A light was on inside apartment number one, the murder flat. I guessed a new tenant was living there now. Of course, it was more than four years since the murder; a string of tenants could have passed through. I wondered what sort of people they could be. How could anyone live where someone had been murdered? Sleep in the same room? Bad vibes, I said to myself.
A middle-aged man in a straw hat was watering the garden and at the Renault’s throaty clatter, more like the sound of a Lambretta scooter than a car, he glanced up and glared at me?suspiciously, I thought. He gripped the hose like a weapon. He looked like he was trying to commit the license plate to memory. He probably took me for a crime-scene pervert, a nut case. Maybe I was. The duck-egg blue Renault wouldn’t have helped.
I hoped it wouldn’t stall as it often did when idling in inconvenient places. I didn’t want to have to get out of the car outside the apartment and crank-start it. It was always breaking down. (You couldn’t get the proper spare parts in Perth. The local Renault dealer always insisted they were on a ship arriving any moment from France.) This time it didn’t falter, however, and I took a deep breath and drove away
As I headed off again, the realization struck me. I was driving to Ruth’s out of old habit, and I was going to the wrong place. Ruth didn’t live in South Perth anymore. At this moment she was probably lying in a negligee in my sister’s room in Circe Circle. Around her, people were pale and grieving. Strangers were in the house performing our familiar functions. Suddenly no one was where they were supposed to be.

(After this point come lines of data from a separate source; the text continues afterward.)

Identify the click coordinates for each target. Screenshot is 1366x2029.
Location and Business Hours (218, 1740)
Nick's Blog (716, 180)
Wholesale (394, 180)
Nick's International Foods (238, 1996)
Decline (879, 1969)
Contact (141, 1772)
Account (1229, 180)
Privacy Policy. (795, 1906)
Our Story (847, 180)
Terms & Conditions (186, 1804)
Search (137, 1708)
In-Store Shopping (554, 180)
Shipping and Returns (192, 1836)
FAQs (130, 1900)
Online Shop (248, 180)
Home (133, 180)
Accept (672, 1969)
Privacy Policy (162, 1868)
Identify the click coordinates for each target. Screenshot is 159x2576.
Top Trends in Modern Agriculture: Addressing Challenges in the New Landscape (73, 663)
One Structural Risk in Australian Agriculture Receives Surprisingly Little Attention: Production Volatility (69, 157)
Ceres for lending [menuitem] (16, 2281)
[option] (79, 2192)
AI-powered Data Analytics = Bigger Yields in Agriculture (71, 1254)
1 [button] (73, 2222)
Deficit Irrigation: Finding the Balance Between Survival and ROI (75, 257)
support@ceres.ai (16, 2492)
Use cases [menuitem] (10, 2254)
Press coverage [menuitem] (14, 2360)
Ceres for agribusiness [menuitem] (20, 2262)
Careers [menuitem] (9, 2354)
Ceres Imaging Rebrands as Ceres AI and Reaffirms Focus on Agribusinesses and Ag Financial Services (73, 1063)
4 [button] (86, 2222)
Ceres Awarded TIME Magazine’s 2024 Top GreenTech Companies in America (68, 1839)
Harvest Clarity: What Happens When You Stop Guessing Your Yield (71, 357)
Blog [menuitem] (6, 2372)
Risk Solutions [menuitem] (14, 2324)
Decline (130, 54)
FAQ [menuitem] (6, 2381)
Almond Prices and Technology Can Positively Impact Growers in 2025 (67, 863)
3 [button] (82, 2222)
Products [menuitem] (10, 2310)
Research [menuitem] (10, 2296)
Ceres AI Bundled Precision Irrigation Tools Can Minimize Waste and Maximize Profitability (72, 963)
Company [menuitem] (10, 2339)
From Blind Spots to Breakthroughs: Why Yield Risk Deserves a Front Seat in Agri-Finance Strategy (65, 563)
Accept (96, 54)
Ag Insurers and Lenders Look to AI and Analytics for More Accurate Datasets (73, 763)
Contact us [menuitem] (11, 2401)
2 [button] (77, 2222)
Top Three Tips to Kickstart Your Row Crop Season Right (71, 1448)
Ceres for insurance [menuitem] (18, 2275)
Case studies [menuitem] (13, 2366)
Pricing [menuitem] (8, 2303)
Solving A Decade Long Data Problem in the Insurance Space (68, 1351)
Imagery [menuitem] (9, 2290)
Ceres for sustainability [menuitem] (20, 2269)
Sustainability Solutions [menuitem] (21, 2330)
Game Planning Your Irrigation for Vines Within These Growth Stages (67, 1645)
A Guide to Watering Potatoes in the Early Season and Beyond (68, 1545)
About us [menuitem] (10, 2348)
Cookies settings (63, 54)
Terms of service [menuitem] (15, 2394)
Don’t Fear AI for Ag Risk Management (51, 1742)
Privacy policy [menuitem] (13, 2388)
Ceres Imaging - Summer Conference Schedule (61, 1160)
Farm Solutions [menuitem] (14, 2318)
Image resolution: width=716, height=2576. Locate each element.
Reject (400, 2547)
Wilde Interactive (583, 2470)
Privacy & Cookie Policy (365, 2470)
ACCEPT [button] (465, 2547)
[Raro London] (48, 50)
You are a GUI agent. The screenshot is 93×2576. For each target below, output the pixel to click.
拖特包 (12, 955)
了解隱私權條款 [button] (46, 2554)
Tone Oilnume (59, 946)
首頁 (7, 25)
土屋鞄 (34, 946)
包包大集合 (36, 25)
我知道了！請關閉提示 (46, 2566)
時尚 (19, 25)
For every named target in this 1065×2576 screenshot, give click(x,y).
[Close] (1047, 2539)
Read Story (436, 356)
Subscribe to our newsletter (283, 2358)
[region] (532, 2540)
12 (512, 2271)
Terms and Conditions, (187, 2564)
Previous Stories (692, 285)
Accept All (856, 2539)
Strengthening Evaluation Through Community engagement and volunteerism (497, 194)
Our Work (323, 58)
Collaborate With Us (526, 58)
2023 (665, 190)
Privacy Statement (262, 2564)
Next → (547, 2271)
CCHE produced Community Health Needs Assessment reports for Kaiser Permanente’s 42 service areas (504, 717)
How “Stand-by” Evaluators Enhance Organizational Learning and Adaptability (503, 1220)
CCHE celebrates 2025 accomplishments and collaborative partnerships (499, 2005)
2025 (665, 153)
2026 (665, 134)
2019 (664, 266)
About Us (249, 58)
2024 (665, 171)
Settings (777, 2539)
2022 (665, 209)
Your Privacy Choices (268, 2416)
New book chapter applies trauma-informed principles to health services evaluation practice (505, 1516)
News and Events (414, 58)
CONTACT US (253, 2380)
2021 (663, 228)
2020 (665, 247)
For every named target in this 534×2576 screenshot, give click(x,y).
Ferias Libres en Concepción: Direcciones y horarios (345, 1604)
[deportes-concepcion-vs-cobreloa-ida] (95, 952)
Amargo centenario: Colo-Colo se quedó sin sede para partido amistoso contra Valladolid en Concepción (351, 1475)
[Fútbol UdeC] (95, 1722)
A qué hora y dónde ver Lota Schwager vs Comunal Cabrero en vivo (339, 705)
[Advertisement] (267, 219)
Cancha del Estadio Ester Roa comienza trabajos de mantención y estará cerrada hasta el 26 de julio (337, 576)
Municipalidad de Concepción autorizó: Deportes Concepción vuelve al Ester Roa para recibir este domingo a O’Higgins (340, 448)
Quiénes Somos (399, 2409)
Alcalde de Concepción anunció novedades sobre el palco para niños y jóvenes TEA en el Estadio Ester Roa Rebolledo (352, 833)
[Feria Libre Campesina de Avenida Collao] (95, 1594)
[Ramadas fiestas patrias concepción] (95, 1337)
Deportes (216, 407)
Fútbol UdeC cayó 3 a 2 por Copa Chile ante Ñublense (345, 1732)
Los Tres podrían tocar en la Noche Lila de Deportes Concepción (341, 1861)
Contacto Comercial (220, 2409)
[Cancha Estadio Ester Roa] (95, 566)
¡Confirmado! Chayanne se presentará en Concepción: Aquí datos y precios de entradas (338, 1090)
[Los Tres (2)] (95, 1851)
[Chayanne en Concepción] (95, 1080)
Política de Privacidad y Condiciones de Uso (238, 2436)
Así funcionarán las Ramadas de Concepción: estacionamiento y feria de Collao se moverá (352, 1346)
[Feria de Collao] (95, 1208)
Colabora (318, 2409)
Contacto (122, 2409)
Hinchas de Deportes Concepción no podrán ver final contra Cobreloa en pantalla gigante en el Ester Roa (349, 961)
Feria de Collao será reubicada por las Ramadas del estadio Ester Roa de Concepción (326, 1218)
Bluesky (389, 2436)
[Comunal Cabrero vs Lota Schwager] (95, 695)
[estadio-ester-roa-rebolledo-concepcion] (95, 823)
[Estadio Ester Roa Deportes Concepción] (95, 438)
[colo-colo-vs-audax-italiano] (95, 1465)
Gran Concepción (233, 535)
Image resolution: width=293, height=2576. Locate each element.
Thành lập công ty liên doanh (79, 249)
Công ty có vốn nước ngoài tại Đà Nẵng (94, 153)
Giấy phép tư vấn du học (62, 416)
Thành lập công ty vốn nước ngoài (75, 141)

I felt as if I were speaking aloud to myself, voicing a single thought: I’m only young but this is how I’ll feel forever. Dazed, randy, mentally paralyzed, and swept along by events.
I turned around again and headed back along Mill Point Road toward the Narrows Bridge, toward the evening’s appointment. I was anxious about it. I suspected what would happen. Weren’t death, murder, and birth enough? Now I had to deal with guilt as well. Before the thought broke up and spun away, I wondered, vaguely: What happened?